Einer dieser Extremisten ist der Präsident der FDLR: Ignace Murwanashyaka. Er lebt unbehelligt in Deutschland. Vor vier Jahren hat er eine Vereinbarung unterschrieben, dass die FDLR ihr Waffen abgibt. Doch seitdem ist nichts geschehen. Viele in FDLR-Führung befürchten, dass sie in Ruanda wegen Völkermordes verurteilt werden. So riskieren Kämpfer wie Nsinganumwe noch immer ihr Leben, wenn sie desertieren. Er beteuert, dass er nicht am Genozid beteiligt war. Er habe nichts zu befürchten.

Ein Leben ohne Waffe

Ehemalige FDLR-Rebellen (Foto: Simone Schlindwein)
Ungewohnter Alltag - Ex-Rebellen im SchulungszentrumBild: DW / Schlindwein

Ein Bus bringt den Haufen müder Krieger über die Grenze nach Ruanda. Es herrscht angespanntes Schweigen. Die Ex-Kämpfer hadern mit der Unsicherheit. Doch immerhin: Nsinganumwe trägt ein frisches Hemd und Hosen. Er sieht aus wie ausgewechselt. "Das ist mein Heimatland Ruanda. Ich bin sehr glücklich!" Der Bus hält vor einer Reihe Wellblechhäuser – dem Schulungszentrum der Entwaffnungs- und Reintegrations- Kommission. Hier wird den Ex-Rebellen beigebracht, wie ein normales Leben funktioniert. Wie bekommt man einen Kredit bei einer Bank? Wie viel kostet eine Krankenversicherung? Wie werden in Ruanda Wahlen durchgeführt? Im Geschichtsunterricht fragt der Lehrer, was das Wort Genozid bedeutet.
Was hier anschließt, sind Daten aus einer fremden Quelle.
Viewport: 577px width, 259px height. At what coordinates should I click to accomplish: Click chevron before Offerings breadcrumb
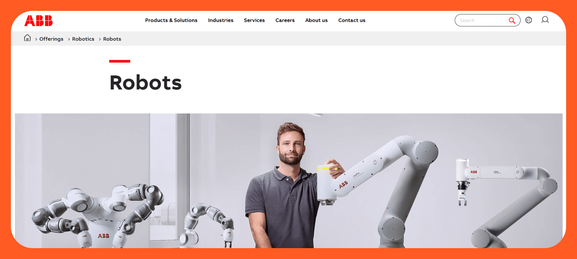pyautogui.click(x=36, y=39)
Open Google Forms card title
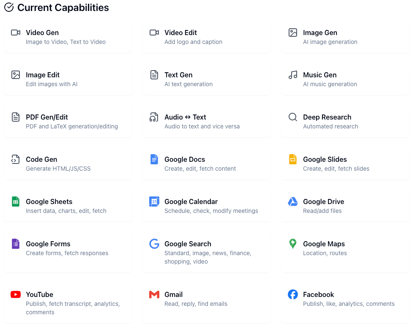415x324 pixels. click(x=48, y=244)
Was eine Versicherung oder Bank ist, das scheint für ihn schwer vorstellbar. Vor Nsinganumwe liegt noch ein langer Weg, bis er sich zurechtfinden wird. Die Weltbank zahlt den Ex-Rebellen ein Startgeld von 100 Dollar. Davon will Nsinganumwe ein Stück Land, Ziegen und Hühner kaufen. Die größte Herausforderung ist eine andere, gibt er zu. Es ist der erste Tag seit 15 Jahren, an dem er keine Kalaschnikow mehr trägt. Er wirkt unsicher. Er weiß nicht, woran er sich festhalten soll. Ein Leben in Frieden, das könne er sich nicht vorstellen.